Even if there is a practical solution, it is worth to take a look at the results of international intercomparisons in individual monitoring in recent years, like the EURADOS intercomparisons in Europe. This data gives an indication on the expected quality of newly adopted or constructed systems and the period for implementation and optimization in individual monitoring. When the EURADOS intercomparisons started in 2008, about 7% of all measured Hp(10) values where outside the requirements (Figel, 2016), while some system types showed 25% of outliers. Quite a few routinely used dosimetry systems were not able to measure Hp(10) at all, 23 years after the introduction of Hp(10) in 1985 (ICRU 39, 1985). Eight years later, in 2016, the general results looked better, but still systems could be identified that were not able to measure Hp(10) by construction (EURADOS, 2017) - more than 30 years after ICRU 39. The technical task introducing Hp(10) in 1985, adding only 10 mm of tissue equivalent on top of existing dosemeters, was much easier than the changes that are necessary for implementing the new quantities proposed now.


To 2) Economic impact

For an individual monitoring service like “Auswertungsstelle” at Helmholtz Zentrum München, Germany, monitoring approximately 165,000 exposed workers, the new concept means an investment of more than eight million Euro to buy new dosemeters, in addition to development costs. We estimate that the costs to implement the new concept worldwide, including development, will surpass 150 million Euros by far. Smaller monitoring services might not be able to finance the process, especially if they are in public hands.

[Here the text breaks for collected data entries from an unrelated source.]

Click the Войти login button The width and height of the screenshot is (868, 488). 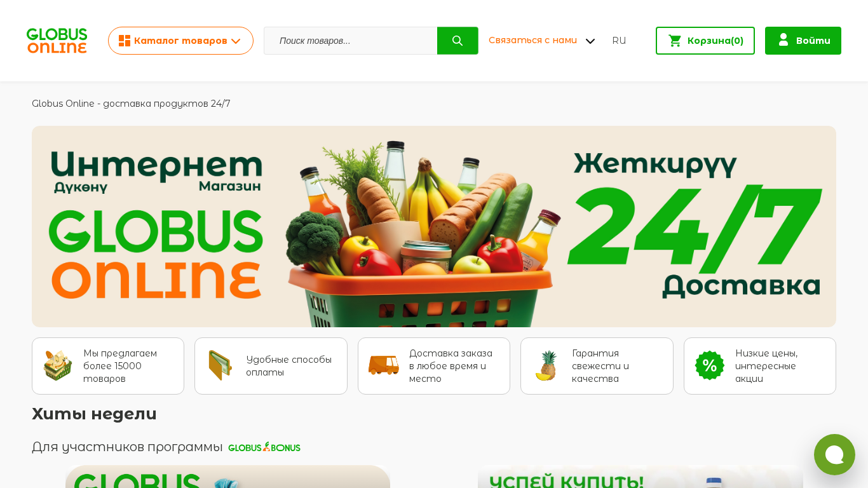coord(803,41)
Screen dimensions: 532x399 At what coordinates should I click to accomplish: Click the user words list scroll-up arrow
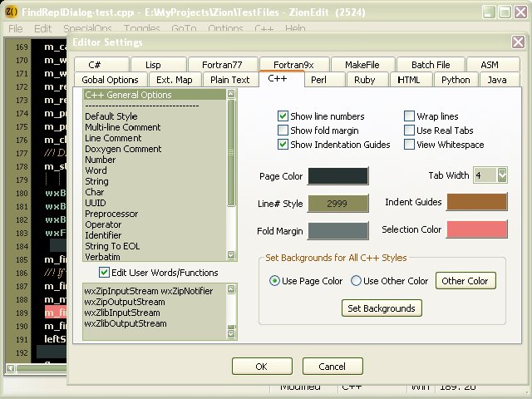coord(231,289)
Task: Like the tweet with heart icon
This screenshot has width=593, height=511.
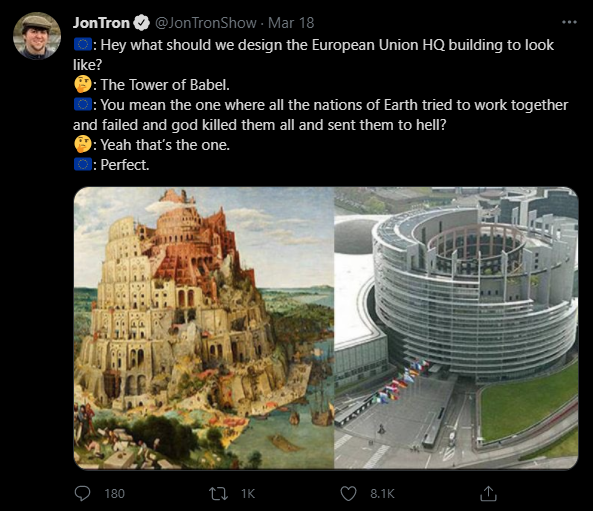Action: [x=348, y=494]
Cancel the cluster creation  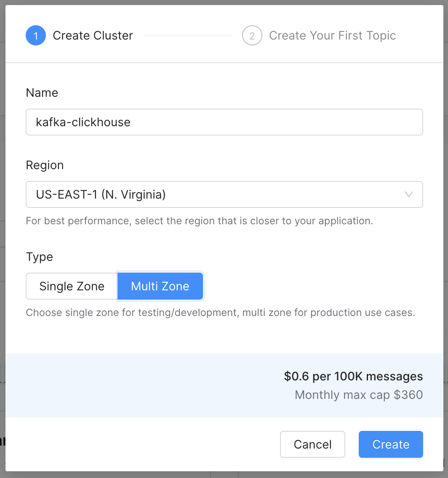312,444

This amount of cost is in no relation to the minor benefit in occupational exposure of the small number of radiation-exposed workers in high-energy fields, where a simple field correction factor can be used.


To 3) Contradicting ALARA principle

As the current quantities H*(10) and Hp(10) are conservative for X-ray qualities (factor 2-5), shielding thicknesses, tube shielding etc., are also conservative relative to dose measurements using the new Ambient and Personal Dose. If the new quantities are used to estimate shielding thicknesses, the shielding can, and will, be reduced by industry to reduce costs. As a result, the collective dose for radiation exposed workers in X-ray diagnostics will increase compared to the current status. This is against the principle of ALARA and ICRU has to address this issue.



From a practical point of view, there is no need to make any changes to the current concept of radiation protection quantities. The current concept is for the majority of occupationally exposed individuals, conservative and follows the ALARA principle. For radiation qualities and the very few work places where the current concept is not conservative, field correction factors are easily applicable. From an academic point of view, the new concept is better but the benefits in practical radiation protection are in absolutely no relation to the estimated cost of more than 150 million Euros and the increased collective dose to workers in X-ray diagnostic fields.



(Figel, 2016): Figel, M., Stadtmann, H., Grimbergen, T. W. M., McWhan, A., Romero, A. M., 2016. EURADOS Intercomparisons on whole-body dosemeters for photons from 2008 to 2014. Radiat. Prot. Dosim. 170, 113-116.